▶ GIVEN RECORDS
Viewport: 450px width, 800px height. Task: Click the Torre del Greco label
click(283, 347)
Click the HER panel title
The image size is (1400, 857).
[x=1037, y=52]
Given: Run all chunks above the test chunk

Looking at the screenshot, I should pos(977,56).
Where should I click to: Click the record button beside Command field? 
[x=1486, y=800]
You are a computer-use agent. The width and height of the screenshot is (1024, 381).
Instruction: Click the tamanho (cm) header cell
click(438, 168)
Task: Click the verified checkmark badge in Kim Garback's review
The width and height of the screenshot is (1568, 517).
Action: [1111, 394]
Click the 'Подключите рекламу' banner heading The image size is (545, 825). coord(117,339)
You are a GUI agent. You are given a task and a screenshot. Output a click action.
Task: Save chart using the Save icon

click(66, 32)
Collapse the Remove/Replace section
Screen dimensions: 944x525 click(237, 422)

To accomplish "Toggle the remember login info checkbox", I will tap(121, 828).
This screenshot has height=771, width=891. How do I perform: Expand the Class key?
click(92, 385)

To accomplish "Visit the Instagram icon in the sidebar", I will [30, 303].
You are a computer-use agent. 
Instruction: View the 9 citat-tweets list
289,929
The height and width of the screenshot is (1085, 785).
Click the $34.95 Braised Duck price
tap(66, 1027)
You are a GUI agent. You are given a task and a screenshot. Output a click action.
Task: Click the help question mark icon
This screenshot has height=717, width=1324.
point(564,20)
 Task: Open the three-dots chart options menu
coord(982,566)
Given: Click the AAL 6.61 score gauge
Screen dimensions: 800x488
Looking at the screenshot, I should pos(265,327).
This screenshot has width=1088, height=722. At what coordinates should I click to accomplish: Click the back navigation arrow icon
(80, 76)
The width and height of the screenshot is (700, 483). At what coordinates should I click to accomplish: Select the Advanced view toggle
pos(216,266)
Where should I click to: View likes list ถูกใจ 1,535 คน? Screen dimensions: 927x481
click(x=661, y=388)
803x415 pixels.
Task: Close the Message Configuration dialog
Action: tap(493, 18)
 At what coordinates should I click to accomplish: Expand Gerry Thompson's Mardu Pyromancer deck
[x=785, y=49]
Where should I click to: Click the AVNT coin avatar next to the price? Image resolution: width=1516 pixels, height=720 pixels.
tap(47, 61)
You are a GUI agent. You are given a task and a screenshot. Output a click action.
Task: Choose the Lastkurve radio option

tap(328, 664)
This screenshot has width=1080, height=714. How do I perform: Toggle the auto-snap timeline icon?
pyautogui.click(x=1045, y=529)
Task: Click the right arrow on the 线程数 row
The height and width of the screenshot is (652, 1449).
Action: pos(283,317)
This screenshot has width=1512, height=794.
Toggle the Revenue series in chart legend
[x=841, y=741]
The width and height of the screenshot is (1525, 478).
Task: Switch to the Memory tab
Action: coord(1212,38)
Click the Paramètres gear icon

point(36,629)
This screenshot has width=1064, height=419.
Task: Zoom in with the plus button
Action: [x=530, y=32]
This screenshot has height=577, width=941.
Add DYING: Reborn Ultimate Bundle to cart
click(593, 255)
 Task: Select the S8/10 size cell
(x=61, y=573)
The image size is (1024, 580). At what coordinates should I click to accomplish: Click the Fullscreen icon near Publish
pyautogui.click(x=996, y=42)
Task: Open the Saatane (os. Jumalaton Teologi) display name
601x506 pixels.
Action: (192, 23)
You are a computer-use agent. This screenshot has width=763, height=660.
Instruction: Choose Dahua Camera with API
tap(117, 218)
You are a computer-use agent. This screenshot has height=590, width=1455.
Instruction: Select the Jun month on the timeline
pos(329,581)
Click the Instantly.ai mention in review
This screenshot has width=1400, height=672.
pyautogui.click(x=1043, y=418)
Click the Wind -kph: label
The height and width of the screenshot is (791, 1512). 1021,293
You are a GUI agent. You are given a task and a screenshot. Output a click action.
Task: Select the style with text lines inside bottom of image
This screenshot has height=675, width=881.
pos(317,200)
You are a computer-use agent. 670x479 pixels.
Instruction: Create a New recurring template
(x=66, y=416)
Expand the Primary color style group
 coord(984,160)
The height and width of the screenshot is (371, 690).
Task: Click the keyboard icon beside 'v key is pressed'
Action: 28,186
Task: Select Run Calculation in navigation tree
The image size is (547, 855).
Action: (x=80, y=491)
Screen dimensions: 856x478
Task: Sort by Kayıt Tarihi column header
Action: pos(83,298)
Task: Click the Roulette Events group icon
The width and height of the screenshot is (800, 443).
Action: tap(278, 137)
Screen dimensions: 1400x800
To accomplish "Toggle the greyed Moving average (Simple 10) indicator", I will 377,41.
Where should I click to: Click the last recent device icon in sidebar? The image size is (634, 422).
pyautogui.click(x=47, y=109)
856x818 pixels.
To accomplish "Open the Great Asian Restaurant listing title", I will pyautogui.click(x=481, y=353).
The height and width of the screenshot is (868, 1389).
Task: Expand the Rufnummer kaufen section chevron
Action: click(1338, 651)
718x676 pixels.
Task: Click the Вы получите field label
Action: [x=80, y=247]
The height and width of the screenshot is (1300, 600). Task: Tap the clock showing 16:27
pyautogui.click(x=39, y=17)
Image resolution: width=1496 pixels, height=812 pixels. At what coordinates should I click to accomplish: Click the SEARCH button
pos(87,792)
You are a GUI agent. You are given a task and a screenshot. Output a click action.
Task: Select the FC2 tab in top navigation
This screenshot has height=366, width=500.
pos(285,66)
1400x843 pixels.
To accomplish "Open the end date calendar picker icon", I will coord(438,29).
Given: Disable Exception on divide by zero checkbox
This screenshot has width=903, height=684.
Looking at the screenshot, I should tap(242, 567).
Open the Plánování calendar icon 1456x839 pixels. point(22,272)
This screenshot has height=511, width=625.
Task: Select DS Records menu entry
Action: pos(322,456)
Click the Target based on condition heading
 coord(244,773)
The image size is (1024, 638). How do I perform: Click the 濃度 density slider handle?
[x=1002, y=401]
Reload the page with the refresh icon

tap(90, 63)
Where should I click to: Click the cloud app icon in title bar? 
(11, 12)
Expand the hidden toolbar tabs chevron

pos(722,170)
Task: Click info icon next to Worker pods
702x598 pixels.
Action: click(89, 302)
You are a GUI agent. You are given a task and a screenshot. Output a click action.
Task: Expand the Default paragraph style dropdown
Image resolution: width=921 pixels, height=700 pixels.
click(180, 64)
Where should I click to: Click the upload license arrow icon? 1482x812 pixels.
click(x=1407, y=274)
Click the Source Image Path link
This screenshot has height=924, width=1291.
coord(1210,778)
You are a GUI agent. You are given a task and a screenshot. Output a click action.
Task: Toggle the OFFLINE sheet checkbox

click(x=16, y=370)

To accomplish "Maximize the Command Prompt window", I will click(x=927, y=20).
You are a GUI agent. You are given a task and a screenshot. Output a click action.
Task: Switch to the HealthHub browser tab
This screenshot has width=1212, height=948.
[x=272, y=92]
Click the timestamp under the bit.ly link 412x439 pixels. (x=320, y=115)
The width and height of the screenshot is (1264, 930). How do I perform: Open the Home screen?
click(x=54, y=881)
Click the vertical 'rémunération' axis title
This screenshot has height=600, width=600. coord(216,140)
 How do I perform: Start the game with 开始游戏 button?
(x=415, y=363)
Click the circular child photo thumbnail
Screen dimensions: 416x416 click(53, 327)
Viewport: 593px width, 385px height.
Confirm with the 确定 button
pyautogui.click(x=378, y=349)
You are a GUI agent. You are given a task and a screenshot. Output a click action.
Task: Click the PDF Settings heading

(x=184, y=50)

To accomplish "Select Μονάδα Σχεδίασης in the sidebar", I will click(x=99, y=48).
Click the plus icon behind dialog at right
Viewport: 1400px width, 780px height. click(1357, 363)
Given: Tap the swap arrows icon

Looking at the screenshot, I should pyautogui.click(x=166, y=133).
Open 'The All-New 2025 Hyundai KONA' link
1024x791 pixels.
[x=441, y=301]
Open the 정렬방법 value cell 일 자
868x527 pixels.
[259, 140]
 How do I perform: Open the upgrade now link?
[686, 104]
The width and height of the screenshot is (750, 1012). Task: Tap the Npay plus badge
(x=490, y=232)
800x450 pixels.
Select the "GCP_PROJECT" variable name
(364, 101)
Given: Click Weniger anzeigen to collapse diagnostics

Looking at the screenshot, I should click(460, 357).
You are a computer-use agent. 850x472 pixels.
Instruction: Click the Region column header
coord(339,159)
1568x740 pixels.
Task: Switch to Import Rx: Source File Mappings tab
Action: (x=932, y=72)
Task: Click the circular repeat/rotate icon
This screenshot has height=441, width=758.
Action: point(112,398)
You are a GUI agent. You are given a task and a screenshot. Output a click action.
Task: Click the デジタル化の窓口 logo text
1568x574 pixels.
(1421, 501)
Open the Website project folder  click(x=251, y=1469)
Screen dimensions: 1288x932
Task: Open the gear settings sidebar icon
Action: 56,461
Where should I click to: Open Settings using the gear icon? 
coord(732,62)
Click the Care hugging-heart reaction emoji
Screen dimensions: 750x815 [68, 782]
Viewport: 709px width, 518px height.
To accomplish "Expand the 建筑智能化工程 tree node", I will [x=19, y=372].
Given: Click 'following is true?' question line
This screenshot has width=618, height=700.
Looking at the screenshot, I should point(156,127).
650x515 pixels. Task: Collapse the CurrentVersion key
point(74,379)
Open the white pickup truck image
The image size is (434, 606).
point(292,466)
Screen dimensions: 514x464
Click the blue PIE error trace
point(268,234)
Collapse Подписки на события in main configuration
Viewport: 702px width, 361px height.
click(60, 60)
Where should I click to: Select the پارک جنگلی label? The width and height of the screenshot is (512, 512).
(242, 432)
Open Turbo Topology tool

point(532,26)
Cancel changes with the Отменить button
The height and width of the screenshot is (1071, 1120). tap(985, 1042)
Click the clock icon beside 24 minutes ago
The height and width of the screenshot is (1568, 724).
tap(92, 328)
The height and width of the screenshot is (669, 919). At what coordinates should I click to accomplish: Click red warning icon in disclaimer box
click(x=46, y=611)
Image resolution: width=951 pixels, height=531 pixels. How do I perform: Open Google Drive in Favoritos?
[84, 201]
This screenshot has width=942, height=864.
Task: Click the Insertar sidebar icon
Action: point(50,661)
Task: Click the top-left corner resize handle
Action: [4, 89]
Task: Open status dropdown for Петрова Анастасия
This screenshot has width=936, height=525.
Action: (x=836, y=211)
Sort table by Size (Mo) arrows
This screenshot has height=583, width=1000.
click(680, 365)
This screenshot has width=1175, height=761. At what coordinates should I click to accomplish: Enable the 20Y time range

▶ WHAT IS REQUIRED
In the listing above, find the line containing "Click the Care hugging-heart reaction emoji" and the line containing "Task: Open status", then retype both and every line between them exactly, with nothing else.

▶ RESULT OF THIS TASK
Click the Care hugging-heart reaction emoji
Screen dimensions: 750x815 [68, 782]
Viewport: 709px width, 518px height.
To accomplish "Expand the 建筑智能化工程 tree node", I will [x=19, y=372].
Given: Click 'following is true?' question line
This screenshot has width=618, height=700.
Looking at the screenshot, I should point(156,127).
650x515 pixels. Task: Collapse the CurrentVersion key
point(74,379)
Open the white pickup truck image
The image size is (434, 606).
point(292,466)
Screen dimensions: 514x464
Click the blue PIE error trace
point(268,234)
Collapse Подписки на события in main configuration
Viewport: 702px width, 361px height.
click(60, 60)
Where should I click to: Select the پارک جنگلی label? The width and height of the screenshot is (512, 512).
(242, 432)
Open Turbo Topology tool

point(532,26)
Cancel changes with the Отменить button
The height and width of the screenshot is (1071, 1120). tap(985, 1042)
Click the clock icon beside 24 minutes ago
The height and width of the screenshot is (1568, 724).
tap(92, 328)
The height and width of the screenshot is (669, 919). At what coordinates should I click to accomplish: Click red warning icon in disclaimer box
click(x=46, y=611)
Image resolution: width=951 pixels, height=531 pixels. How do I perform: Open Google Drive in Favoritos?
[84, 201]
This screenshot has width=942, height=864.
Task: Click the Insertar sidebar icon
Action: point(50,661)
Task: Click the top-left corner resize handle
Action: [4, 89]
Task: Open status dropdown for Петрова Анастасия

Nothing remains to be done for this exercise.